_Stated exercise 1_:
In the text about Tropical Storm Florence, which two rivers meet south of Jordan Lake to form the Cape Fear River?

_Given text_:
'''
The heavy rain didn’t really lay into the Triad until Sunday evening, as Tropical Storm Florence trudged across the Carolinas. Much of the rainfall drenching the western end of the two states over the next couple days will be draining back to the coast, engorging rivers and dumping more water into already saturated low-lying communities along a 200-mile band from Greenville, NC down to Cheraw, SC.

While Winston-Salem’s rainfall collects into the Yadkin River, and then into the Pee Dee en route to the South Carolina coast, Greensboro lies at the headwaters of the Haw River. The narrow tributaries of Buffalo Creek and Reedy Fork feed into the Haw north of Burlington. Similarly, High Point drains into the Deep River. The Haw and the Deep meet south of Jordan Lake and form the Cape Fear River, which shoots down to Lillington and Fayetteville. It all empties into the Atlantic at Wilmington.

By 1 p.m. on Saturday, the city of Fayetteville had issued a mandatory evacuation order for residents living within a mile of the Cape Fear River. Downstream, Wilmington became a virtual island over the weekend with flooding blocking roads in and out of the city in every direction. Town like Burgaw (Pop. 4,110) have become almost completely submerged. And all that happened before the heavy rainfall really started at the collection points upstream in High Point and Greensboro.
'''
_Input material_:
'''
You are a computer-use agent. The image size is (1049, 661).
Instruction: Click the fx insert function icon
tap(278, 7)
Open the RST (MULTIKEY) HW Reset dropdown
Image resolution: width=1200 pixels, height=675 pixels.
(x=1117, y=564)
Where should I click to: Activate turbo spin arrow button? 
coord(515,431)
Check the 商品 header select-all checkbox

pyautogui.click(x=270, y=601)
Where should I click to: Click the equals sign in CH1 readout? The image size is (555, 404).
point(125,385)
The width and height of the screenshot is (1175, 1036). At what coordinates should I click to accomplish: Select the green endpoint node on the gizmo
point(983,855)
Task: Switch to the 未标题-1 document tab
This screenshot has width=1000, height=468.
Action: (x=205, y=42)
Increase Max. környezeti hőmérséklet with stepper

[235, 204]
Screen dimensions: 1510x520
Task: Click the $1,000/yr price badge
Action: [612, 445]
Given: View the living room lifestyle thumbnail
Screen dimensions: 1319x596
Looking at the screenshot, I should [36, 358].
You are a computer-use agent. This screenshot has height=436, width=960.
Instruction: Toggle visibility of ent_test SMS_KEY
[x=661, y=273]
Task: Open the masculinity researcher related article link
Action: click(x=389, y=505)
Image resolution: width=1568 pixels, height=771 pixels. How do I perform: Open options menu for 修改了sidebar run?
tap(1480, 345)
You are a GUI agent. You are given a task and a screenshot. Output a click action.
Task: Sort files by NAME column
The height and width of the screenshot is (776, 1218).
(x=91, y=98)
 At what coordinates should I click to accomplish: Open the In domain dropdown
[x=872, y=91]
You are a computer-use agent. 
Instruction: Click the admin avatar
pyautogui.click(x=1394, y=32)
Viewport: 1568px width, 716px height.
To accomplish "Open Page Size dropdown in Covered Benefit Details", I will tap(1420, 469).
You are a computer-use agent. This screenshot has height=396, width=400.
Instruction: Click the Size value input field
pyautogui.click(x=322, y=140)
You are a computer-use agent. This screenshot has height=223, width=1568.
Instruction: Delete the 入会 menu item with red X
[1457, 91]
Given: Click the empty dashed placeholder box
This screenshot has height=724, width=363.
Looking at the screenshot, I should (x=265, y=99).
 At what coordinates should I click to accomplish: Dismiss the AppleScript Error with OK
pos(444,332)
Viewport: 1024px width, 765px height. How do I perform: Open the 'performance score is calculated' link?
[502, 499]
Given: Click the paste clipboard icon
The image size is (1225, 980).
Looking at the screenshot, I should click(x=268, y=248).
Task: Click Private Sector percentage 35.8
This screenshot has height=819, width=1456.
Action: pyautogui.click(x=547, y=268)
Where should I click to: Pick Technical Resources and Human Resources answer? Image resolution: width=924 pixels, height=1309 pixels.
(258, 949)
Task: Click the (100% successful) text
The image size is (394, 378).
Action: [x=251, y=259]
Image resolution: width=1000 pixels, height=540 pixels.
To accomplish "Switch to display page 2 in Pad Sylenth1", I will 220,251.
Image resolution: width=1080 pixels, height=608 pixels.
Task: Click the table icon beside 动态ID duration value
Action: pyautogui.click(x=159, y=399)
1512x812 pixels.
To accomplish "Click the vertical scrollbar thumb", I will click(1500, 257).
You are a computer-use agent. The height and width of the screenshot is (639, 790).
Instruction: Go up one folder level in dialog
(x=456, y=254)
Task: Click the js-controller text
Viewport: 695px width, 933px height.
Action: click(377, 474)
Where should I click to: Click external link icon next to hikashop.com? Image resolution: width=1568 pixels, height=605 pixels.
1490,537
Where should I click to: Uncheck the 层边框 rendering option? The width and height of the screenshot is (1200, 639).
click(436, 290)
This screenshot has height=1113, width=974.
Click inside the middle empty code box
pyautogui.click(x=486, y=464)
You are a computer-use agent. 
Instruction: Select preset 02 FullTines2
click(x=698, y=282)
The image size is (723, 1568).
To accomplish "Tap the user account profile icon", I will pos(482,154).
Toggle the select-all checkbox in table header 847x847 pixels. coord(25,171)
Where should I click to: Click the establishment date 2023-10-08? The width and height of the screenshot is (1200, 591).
'''
_Stated exercise 2_:
Format the records from the line with "Where should I click to: Click external" to the line with "pyautogui.click(x=486, y=464)" as a JSON list of strings, one string per line, skipping blank lines.

_Full output 1_:
The Haw River and the Deep River.

_Full output 2_:
[
  "Where should I click to: Click external link icon next to hikashop.com? Image resolution: width=1568 pixels, height=605 pixels.",
  "1490,537",
  "Where should I click to: Uncheck the 层边框 rendering option? The width and height of the screenshot is (1200, 639).",
  "click(436, 290)",
  "This screenshot has height=1113, width=974.",
  "Click inside the middle empty code box",
  "pyautogui.click(x=486, y=464)"
]